=== Stated problem ===
Rewrite the records below, replacing "title" with "heading" and changing nothing else.

Word and element pointing records:
>> Begin

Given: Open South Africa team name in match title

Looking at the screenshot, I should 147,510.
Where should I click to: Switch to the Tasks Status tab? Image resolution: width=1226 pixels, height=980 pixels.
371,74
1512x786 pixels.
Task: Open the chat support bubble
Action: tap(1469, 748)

>> End

=== Task solution ===
Given: Open South Africa team name in match heading

Looking at the screenshot, I should 147,510.
Where should I click to: Switch to the Tasks Status tab? Image resolution: width=1226 pixels, height=980 pixels.
371,74
1512x786 pixels.
Task: Open the chat support bubble
Action: tap(1469, 748)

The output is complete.